Patch to support Scalable CTDB

Fri Apr 27 15:31:27 UTC 2018

Thanks, Amitay for your feedback on the patch and the scalability of CTDB.

How do we do the VNNMAP groups, could you please give an example of doing
that.

Regards,
--Partha

On Fri, Apr 27, 2018 at 1:37 AM, Amitay Isaacs <amitay at gmail.com> wrote:

> Hi Partha,
>
> On Fri, Apr 27, 2018 at 10:14 AM, Partha Sarathi via samba-technical
> <samba-technical at lists.samba.org> wrote:
> > Hi,
> >
> > We have a requirement to support a large cluster i.e scaling from 20
> nodes
> > to 50 nodes cluster and the current CTDB design may not support the
> linear
> > scaling of nodes in the cluster as the replication of all lock
> > related tdbs and tdb traversing for every record may slow down the
> > performance.
>
> There are many areas in CTDB that require work to improve scalability
> to large number of nodes.  Many of the improvements are on the
> roadmap.
>
> <shameless promo>
> One of the major improvements is to split the monolithic daemon into
> separate daemons.  Martin and I have been doing lots of ground work to
> get to a point where we can start introducing separate daemons.  There
> will be lots of patches appearing on the mailing list soon to that
> effect.  This will eventually get us to leaner database daemon(s).
> </shameless promo>
>
> >  The product requirement for creating large number nodes say 50 in a
> > cluster with subgrouping them into three/five nodes into
> > multiple protocol heads.
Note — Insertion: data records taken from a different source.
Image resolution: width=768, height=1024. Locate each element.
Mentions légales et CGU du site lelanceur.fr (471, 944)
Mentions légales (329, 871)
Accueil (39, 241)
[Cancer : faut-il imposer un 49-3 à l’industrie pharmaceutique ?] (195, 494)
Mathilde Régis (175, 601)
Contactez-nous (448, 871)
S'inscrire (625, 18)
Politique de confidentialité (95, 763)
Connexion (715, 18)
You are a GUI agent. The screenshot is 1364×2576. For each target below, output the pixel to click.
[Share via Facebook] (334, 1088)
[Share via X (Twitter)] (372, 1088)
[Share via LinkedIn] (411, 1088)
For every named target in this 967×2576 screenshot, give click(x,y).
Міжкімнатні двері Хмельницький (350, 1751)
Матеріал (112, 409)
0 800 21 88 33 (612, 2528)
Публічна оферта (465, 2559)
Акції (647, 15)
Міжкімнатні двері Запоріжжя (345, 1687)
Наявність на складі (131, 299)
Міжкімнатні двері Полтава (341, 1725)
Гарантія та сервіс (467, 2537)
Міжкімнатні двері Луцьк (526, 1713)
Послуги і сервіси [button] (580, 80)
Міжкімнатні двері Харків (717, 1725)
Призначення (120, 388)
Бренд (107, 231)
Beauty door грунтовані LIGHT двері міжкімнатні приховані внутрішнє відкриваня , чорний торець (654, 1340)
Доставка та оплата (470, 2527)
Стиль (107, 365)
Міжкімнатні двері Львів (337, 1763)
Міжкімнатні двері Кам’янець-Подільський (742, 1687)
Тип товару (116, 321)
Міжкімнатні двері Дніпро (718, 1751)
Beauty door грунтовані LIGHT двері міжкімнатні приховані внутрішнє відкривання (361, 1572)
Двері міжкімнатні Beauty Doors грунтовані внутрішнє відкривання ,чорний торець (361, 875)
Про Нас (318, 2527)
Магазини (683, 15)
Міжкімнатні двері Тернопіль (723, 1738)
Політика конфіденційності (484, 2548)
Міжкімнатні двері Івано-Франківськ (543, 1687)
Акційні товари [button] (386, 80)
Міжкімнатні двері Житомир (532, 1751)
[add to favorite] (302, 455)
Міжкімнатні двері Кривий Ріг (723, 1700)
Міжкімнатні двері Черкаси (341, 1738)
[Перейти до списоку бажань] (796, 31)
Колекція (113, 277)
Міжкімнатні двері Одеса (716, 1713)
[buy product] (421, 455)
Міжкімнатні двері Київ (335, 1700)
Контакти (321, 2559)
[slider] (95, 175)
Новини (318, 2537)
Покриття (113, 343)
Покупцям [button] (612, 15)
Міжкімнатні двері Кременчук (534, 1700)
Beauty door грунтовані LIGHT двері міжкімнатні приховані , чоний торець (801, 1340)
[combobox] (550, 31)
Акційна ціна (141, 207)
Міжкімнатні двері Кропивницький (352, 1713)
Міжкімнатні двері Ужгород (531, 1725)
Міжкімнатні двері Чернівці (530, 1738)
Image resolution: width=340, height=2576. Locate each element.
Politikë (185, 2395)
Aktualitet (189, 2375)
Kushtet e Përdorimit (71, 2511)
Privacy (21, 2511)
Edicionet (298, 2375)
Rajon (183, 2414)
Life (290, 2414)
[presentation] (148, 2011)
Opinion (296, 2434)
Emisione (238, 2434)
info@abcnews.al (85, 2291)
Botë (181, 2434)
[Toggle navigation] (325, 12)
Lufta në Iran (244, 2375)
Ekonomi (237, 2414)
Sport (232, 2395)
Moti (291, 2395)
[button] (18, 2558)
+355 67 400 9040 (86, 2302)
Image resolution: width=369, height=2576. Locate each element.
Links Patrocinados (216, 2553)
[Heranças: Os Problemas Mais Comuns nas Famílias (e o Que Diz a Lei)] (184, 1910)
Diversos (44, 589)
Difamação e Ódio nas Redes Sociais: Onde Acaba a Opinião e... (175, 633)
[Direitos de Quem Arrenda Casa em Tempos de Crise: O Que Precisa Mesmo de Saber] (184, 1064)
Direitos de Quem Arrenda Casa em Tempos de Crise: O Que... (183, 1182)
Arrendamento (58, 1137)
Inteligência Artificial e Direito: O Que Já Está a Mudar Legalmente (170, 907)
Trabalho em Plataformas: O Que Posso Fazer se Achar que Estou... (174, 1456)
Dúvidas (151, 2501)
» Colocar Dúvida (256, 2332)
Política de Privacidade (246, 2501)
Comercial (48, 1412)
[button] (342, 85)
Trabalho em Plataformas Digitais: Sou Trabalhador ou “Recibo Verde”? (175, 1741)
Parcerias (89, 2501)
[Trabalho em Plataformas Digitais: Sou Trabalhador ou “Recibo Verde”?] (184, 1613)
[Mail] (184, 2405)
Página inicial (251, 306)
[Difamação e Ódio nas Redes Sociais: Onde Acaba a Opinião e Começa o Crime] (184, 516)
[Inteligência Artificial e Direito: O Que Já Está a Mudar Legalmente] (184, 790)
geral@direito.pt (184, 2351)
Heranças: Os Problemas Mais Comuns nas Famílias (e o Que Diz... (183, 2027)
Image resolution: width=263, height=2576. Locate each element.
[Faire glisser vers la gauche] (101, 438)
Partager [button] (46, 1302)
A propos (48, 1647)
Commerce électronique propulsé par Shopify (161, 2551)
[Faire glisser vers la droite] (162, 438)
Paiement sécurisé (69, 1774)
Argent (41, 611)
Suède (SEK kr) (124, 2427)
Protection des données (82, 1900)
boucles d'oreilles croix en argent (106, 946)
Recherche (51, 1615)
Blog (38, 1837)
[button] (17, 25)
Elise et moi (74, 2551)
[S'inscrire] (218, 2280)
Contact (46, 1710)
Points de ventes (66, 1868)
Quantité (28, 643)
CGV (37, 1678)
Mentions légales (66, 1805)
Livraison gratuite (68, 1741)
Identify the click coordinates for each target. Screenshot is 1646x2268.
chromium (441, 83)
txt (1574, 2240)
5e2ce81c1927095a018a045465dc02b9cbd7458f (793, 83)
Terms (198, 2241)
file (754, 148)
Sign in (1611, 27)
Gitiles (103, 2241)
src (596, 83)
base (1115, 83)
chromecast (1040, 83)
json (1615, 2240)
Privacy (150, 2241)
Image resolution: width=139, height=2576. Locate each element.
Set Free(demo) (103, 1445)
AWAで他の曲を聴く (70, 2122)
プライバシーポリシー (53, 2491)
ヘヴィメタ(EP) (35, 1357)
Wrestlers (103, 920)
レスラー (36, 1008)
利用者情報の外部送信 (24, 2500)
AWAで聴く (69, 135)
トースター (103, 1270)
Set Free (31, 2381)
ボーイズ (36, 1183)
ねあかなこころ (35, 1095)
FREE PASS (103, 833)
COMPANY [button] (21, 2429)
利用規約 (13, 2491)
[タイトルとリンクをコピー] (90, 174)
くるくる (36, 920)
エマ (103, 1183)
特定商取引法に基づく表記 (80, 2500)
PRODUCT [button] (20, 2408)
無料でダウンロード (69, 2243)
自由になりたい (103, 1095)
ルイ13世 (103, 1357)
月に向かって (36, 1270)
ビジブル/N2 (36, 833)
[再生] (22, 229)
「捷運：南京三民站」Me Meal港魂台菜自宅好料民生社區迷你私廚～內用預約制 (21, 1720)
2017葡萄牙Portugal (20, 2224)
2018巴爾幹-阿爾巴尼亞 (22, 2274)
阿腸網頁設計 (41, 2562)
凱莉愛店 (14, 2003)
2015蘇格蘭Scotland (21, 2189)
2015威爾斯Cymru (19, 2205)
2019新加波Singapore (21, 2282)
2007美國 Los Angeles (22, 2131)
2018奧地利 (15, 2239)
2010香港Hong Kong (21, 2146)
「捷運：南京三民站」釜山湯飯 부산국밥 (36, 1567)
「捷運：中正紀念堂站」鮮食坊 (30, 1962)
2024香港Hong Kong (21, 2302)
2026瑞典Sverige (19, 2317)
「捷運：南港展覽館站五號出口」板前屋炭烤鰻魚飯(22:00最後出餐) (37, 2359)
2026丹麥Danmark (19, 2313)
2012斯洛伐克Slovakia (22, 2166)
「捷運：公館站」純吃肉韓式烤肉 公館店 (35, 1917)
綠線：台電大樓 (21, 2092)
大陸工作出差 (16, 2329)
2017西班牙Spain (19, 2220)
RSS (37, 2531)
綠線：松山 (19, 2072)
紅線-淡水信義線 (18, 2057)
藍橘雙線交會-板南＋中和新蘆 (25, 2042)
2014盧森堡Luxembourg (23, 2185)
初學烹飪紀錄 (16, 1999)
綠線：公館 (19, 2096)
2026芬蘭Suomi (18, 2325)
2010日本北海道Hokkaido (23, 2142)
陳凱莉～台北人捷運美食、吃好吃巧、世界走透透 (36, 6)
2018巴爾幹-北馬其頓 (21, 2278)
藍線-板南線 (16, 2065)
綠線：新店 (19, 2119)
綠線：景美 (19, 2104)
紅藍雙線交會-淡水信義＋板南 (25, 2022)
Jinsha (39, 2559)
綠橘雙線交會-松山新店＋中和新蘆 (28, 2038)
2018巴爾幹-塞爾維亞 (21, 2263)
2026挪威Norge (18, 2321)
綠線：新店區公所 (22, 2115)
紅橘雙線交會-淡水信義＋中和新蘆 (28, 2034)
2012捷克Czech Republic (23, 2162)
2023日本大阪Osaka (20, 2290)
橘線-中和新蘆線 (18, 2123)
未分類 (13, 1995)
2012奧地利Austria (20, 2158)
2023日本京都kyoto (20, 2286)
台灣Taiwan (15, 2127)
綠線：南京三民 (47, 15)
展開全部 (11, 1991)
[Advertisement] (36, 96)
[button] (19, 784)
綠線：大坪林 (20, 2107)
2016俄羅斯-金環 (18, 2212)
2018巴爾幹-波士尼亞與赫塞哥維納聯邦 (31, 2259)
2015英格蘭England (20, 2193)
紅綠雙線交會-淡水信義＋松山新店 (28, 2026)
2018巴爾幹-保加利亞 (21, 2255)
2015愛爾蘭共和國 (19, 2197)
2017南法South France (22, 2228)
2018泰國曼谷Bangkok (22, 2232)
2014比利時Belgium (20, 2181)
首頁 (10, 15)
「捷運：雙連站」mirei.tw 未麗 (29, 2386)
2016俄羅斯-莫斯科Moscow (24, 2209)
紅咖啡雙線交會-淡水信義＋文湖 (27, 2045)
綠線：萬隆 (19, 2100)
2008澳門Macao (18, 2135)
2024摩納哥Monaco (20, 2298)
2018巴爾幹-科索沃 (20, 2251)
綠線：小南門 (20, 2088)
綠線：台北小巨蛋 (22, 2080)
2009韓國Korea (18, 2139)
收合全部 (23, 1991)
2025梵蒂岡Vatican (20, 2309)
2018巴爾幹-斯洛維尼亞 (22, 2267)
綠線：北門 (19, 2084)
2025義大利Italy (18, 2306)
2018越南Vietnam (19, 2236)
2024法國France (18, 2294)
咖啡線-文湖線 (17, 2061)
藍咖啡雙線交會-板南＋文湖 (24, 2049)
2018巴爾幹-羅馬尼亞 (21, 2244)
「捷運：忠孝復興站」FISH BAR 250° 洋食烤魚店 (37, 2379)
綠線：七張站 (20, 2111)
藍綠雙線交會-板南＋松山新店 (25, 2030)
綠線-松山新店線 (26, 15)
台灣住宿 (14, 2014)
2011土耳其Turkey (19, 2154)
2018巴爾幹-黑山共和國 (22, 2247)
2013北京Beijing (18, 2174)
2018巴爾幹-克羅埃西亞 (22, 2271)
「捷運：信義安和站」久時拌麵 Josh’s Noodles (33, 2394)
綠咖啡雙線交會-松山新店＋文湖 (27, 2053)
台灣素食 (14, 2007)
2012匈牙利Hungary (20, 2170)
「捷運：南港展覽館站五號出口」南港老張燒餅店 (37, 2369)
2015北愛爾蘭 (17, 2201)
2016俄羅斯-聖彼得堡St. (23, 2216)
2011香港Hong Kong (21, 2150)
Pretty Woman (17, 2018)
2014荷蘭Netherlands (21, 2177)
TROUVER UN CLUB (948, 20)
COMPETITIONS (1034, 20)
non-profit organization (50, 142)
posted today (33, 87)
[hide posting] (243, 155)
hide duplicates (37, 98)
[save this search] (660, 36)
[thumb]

Each of these protocol head group nodes will
> host
> > a specific set of shares not all.  So we took an approach to create two
> > instances of CTDBD on each node.
> >
> > 1) The primary ctdbd (Persistent ctdbd) is responsible to just replicate
> > the persistent TDBs across the cluster in our case 50 nodes to maintain
> the
> > AD registered account details and supporting single global namespace
> across
> > the large cluster.
> >
> > 2) The secondary instance called ( Locking ctdbd) is responsible
> > to replicate and traverse the lock related TDBs within the protocol heads
> > group in that way reducing the latency TDB transactions (expensive when
> the
> > number of nodes is large) by just communicating within the limited nodes
> > group.
> >
> > 3) Smbd changed in such a way that it communicates against these two
> > instance of CTDBDs with different ctdbd sockets. The message inits and
> the
> > connection handling have been well-taken care.
> >
> > To have the above ctdbd running independently they are configured
> > separately and listening on different ctdb ports (4379 and 4380)
> > respectively.
>
> It's an interesting hack.  But I would not recommend running multiple
> instances of ctdb daemon.  Among the many reasons is "ctdb daemon is
> still running with real-time".  You definitely don't want multiple
> user-space daemons running at real-time priority.  Additionally, two
> ctdb instances create unnecessary network overhead of double the
> communication for two separate ctdb clusters.
>
> One approach for solving this problem would be VNNMAP groups.
>
> VNNMAP is a collection of nodes which participate in database
> activity.  Even though it's applicable to both the persistent and the
> volatile databases, it has more effect on the volatile databases.
> Volatile databases are the distributed temporary databases (e.g.
> locking.tdb).  Currently all the nodes are in a single VNNMAP.
>
> With VNNMAP groups, we can partition the nodes into groups. Each group
> then maintains the volatile databases independently from the other
> group.  Of course samba configuration (share definitions) must to be
> identical for all the nodes in a group.  Also, samba shares across two
> different groups cannot have overlapping file system directories
> (unless they are read-only shares).  This should effectively reproduce
> the same behaviour you have achieved with two ctdb instances, but
> without needing any change in samba.
>
> Amitay.
>

-- 
Thanks & Regards
-Partha